METHODS: Patients with non-metastatic adult-type extremity STSs were identified from the 1998-2012 National Cancer Database. Factors affecting amputation were examined across all ages and separately in adults (> 40 years), adolescent/young adults (AYA: ages 15-39), and children (age < 15). Impact on 10-year overall survival (OS) was explored.

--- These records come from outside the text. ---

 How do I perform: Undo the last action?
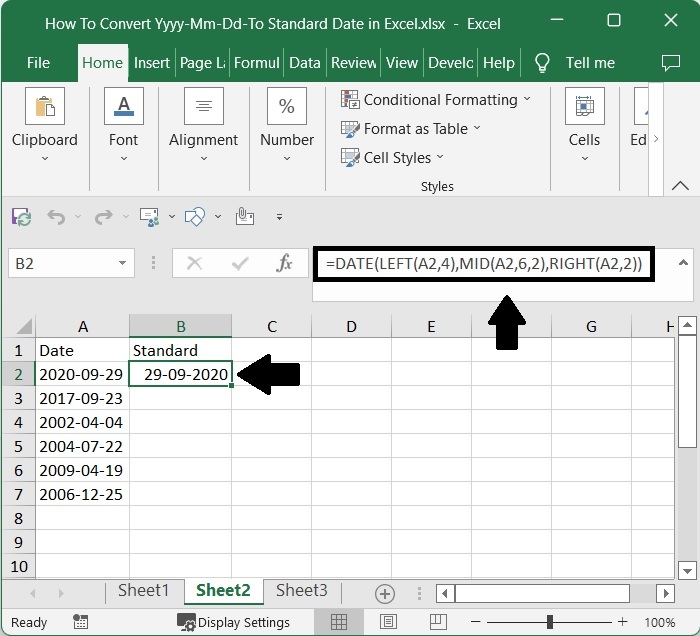(56, 216)
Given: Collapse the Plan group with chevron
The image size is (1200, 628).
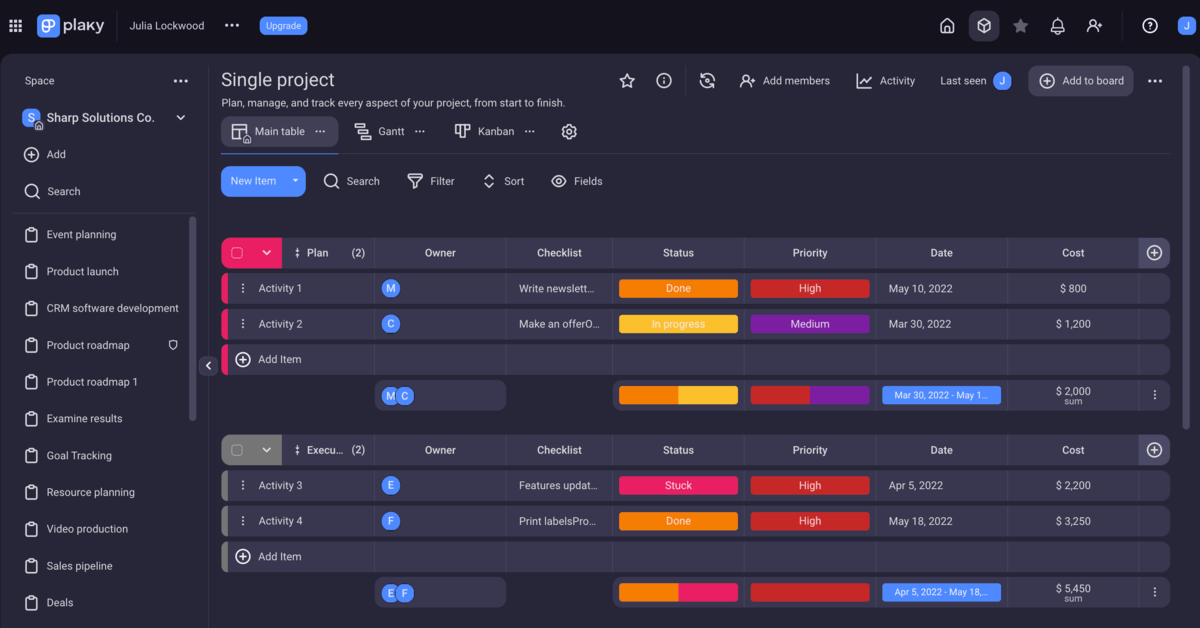Looking at the screenshot, I should (267, 253).
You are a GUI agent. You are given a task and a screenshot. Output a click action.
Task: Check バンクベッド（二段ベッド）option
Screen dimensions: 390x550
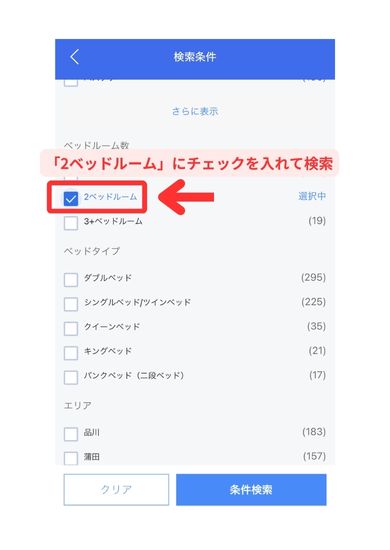point(71,377)
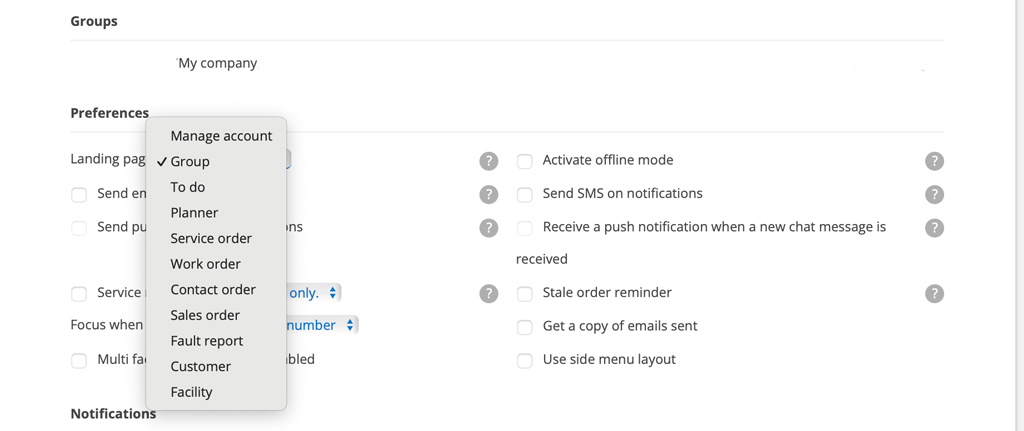
Task: Open the dropdown ending in "only."
Action: [x=314, y=293]
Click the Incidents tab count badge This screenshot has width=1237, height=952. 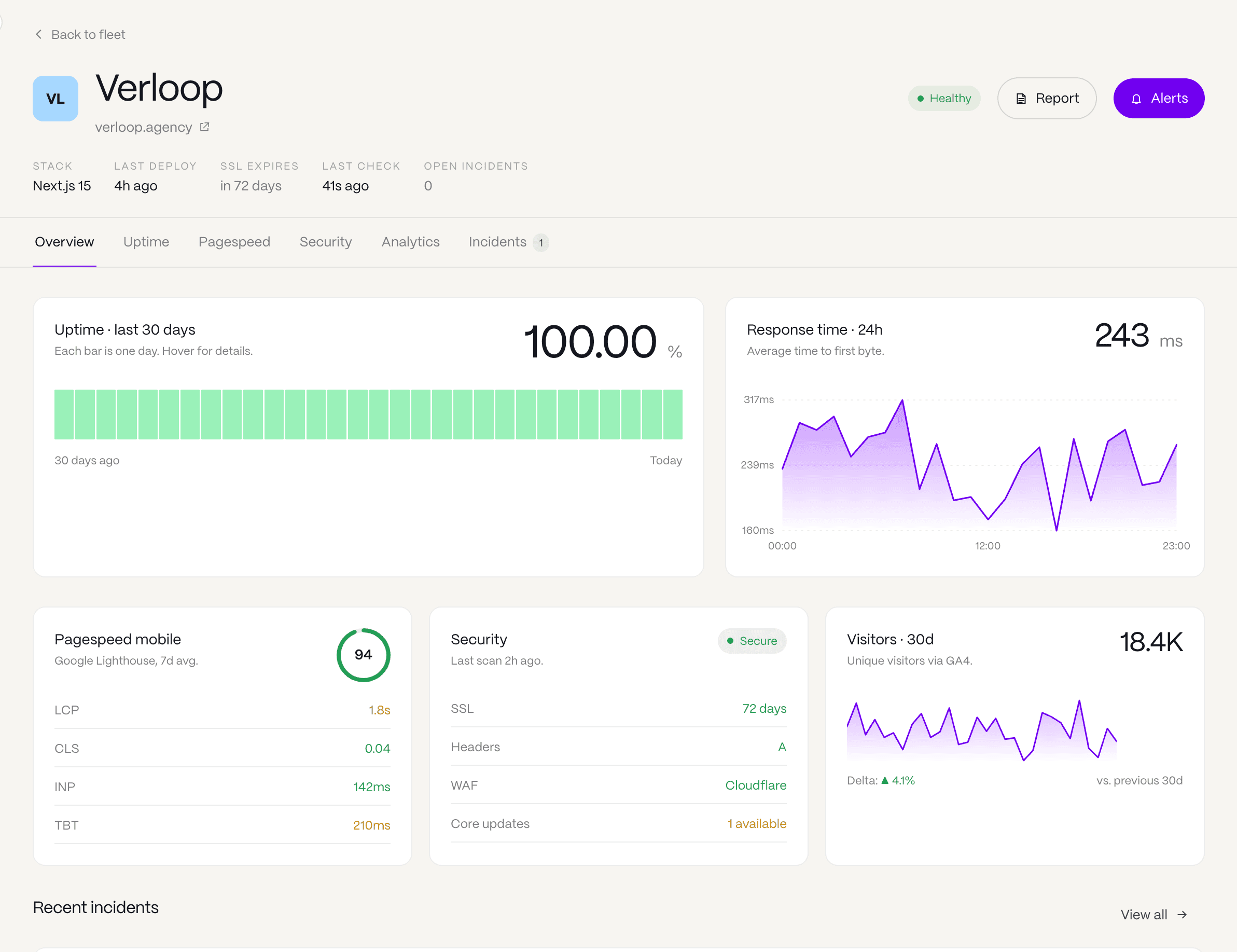tap(541, 242)
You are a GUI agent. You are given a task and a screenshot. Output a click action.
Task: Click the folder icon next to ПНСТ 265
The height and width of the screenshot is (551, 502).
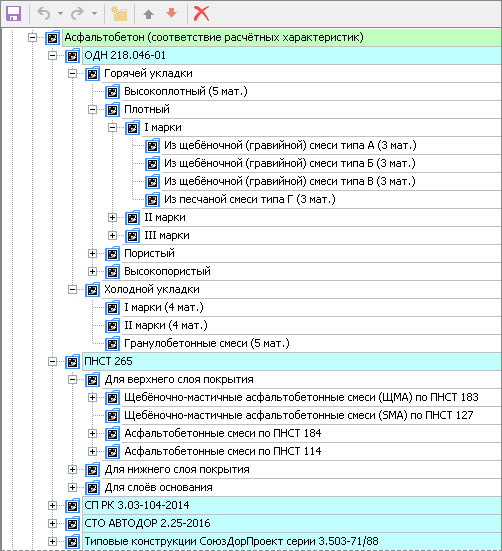coord(73,361)
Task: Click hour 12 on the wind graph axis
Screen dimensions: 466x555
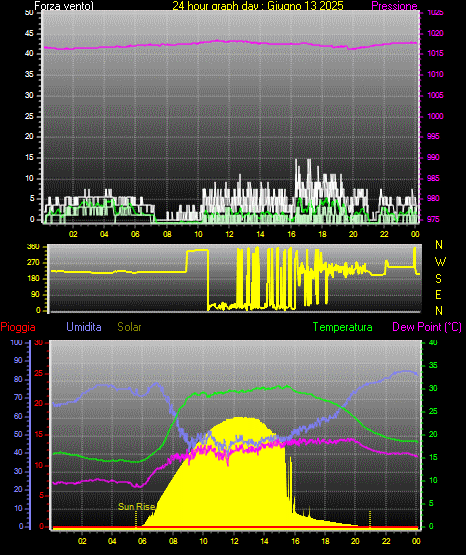Action: (x=229, y=234)
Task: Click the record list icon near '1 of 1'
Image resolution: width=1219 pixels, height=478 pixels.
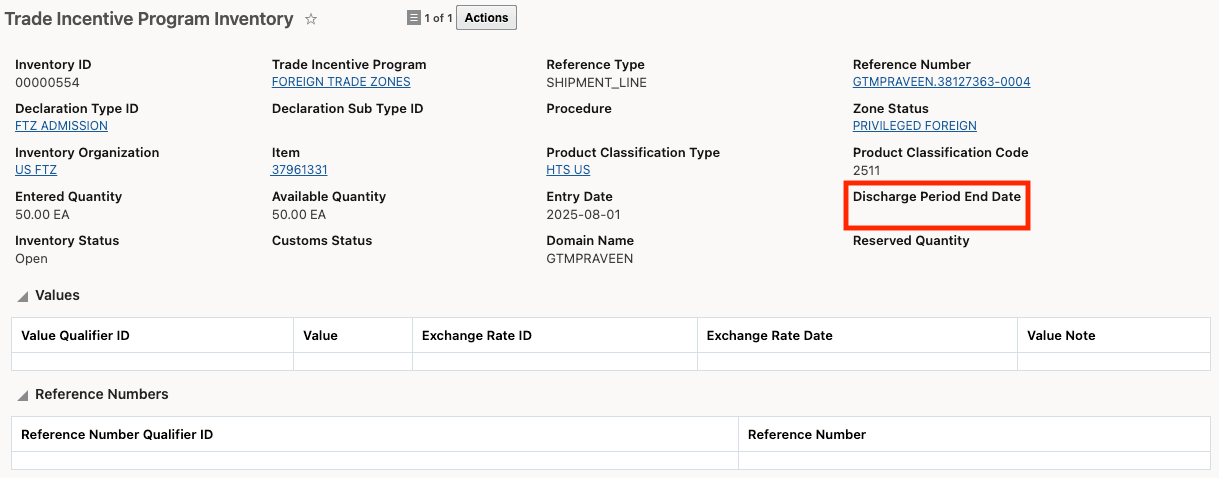Action: pos(414,18)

RESULTS: Of 15,886 patients, 4.65% had an amputation. AYAs had the most amputations (6.4%) compared to children (5.9%) and adults (4.2%) (p < 0.001). Patients with public insurance (OR 1.3, CI 1.08-1.58) and from central states (OR 1.5, CI 1.2-1.86) were more likely to undergo amputation, whereas those from high income brackets (OR 0.8, CI 0.62-0.94) and treated at community cancer centers were less likely (OR 0.7, CI 0.62-0.90). Amputation was an independent risk factor for death at 10 years, with the greatest impact in AYAs compared to older adults (HR 1.7, p < 0.001). Treatment in eastern or central states, lower income, lack of private insurance, and comorbidities were all associated with decreased OS (all p < 0.05). Female gender (HR 0.8, CI 0.78-0.89) and high-volume centers (HR 0.8, CI 0.74-0.94) were associated with improved OS.

CONCLUSIONS: Although amputations for extremity STSs are rare, disparities exist across age groups, insurance and geography when it comes to the use of amputation in patients with extremity STSs. Moreover, having an amputation is an independent risk factor for death, with the greatest impact in AYAs.